What to do
Copy out the lines of the listing from the one containing "[ساماندهی] (317, 2458)" onward, through the last, without altering any.

Stored data
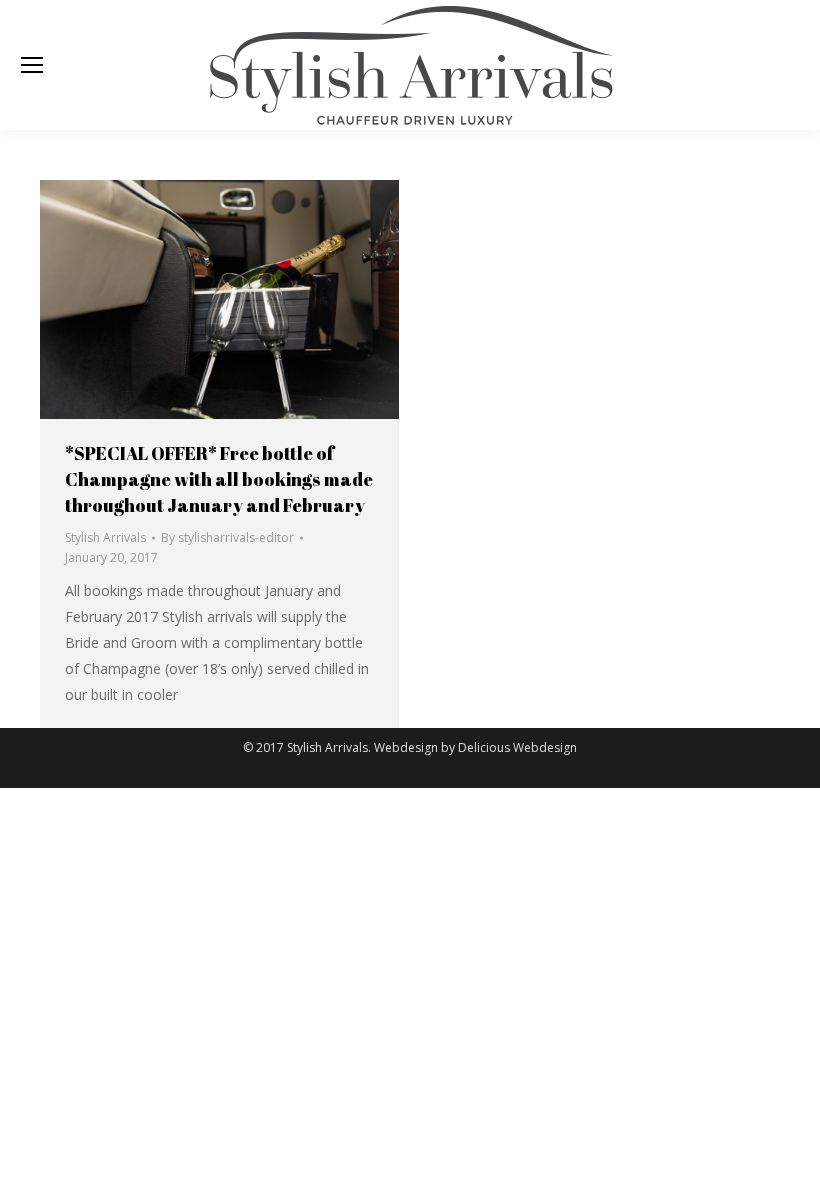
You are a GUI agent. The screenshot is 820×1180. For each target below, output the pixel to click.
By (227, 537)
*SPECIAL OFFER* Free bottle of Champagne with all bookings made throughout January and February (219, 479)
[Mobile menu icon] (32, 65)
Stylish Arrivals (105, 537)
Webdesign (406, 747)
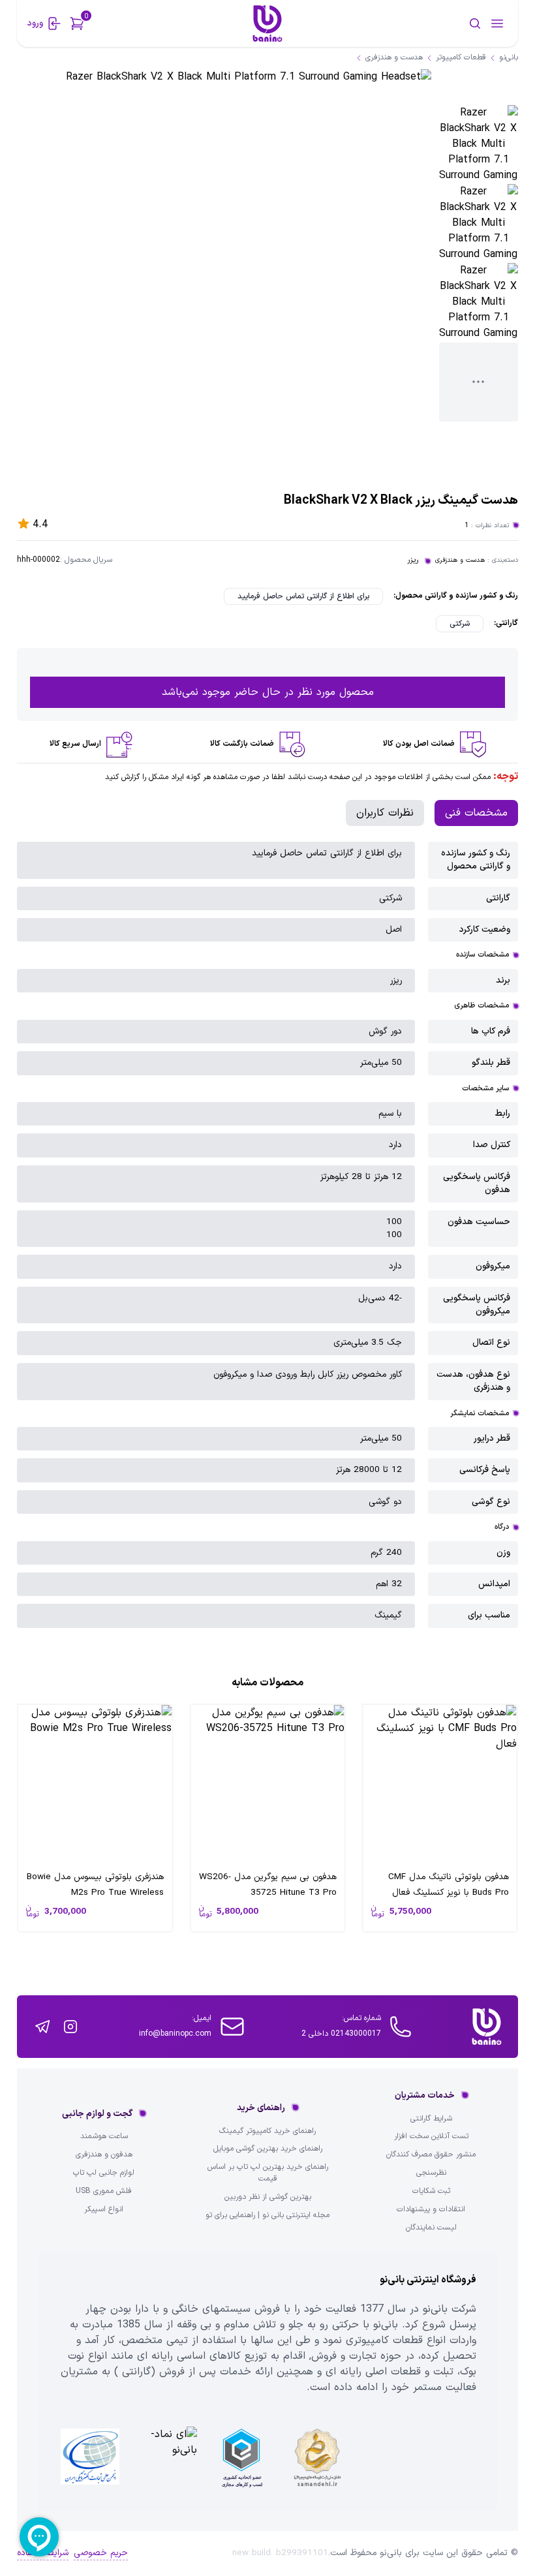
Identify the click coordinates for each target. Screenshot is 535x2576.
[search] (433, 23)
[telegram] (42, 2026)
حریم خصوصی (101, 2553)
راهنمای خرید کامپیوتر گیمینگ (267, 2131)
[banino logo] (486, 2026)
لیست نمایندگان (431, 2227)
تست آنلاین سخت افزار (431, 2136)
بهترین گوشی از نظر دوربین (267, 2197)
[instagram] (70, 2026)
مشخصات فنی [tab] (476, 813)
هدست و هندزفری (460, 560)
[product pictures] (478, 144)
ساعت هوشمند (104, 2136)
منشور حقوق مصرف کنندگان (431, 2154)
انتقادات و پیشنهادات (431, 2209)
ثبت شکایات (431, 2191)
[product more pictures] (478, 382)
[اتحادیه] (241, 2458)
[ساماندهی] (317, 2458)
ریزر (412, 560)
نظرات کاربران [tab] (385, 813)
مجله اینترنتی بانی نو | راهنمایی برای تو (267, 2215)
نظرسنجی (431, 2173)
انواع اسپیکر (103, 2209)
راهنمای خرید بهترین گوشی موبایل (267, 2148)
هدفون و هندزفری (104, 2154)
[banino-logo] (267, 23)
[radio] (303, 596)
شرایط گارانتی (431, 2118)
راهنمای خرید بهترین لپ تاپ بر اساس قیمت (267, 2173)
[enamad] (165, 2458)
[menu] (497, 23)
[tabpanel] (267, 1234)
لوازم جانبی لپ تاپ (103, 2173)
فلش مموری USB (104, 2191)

Reply
[ساماندهی] (317, 2458)
ریزر (412, 560)
نظرات کاربران [tab] (385, 813)
مجله اینترنتی بانی نو | راهنمایی برای تو (267, 2215)
نظرسنجی (431, 2173)
انواع اسپیکر (103, 2209)
راهنمای خرید بهترین گوشی موبایل (267, 2148)
هدفون و هندزفری (104, 2154)
[banino-logo] (267, 23)
[radio] (303, 596)
شرایط گارانتی (431, 2118)
راهنمای خرید بهترین لپ تاپ بر اساس قیمت (267, 2173)
[enamad] (165, 2458)
[menu] (497, 23)
[tabpanel] (267, 1234)
لوازم جانبی لپ تاپ (103, 2173)
فلش مموری USB (104, 2191)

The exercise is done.